• Data for locating words and elements:
-=-=-=-=-

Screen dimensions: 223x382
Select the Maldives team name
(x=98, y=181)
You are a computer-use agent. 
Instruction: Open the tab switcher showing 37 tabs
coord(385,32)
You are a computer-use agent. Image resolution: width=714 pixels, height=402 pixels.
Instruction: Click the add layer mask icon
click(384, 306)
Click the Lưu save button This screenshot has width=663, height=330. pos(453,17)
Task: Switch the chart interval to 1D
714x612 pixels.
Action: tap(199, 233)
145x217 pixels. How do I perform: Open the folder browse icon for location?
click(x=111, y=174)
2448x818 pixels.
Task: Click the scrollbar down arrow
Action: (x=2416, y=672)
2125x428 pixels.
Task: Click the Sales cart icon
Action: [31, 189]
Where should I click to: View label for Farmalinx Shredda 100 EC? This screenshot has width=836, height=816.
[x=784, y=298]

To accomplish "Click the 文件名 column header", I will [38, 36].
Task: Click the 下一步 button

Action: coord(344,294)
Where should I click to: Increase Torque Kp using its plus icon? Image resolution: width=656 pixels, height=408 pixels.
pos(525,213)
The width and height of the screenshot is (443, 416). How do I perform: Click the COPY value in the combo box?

-=-=-=-=-

• Directive:
Copy out every line above that contains the string "This". Letter case counts.

• Exercise response:
Click the Lưu save button This screenshot has width=663, height=330. pos(453,17)
Where should I click to: View label for Farmalinx Shredda 100 EC? This screenshot has width=836, height=816.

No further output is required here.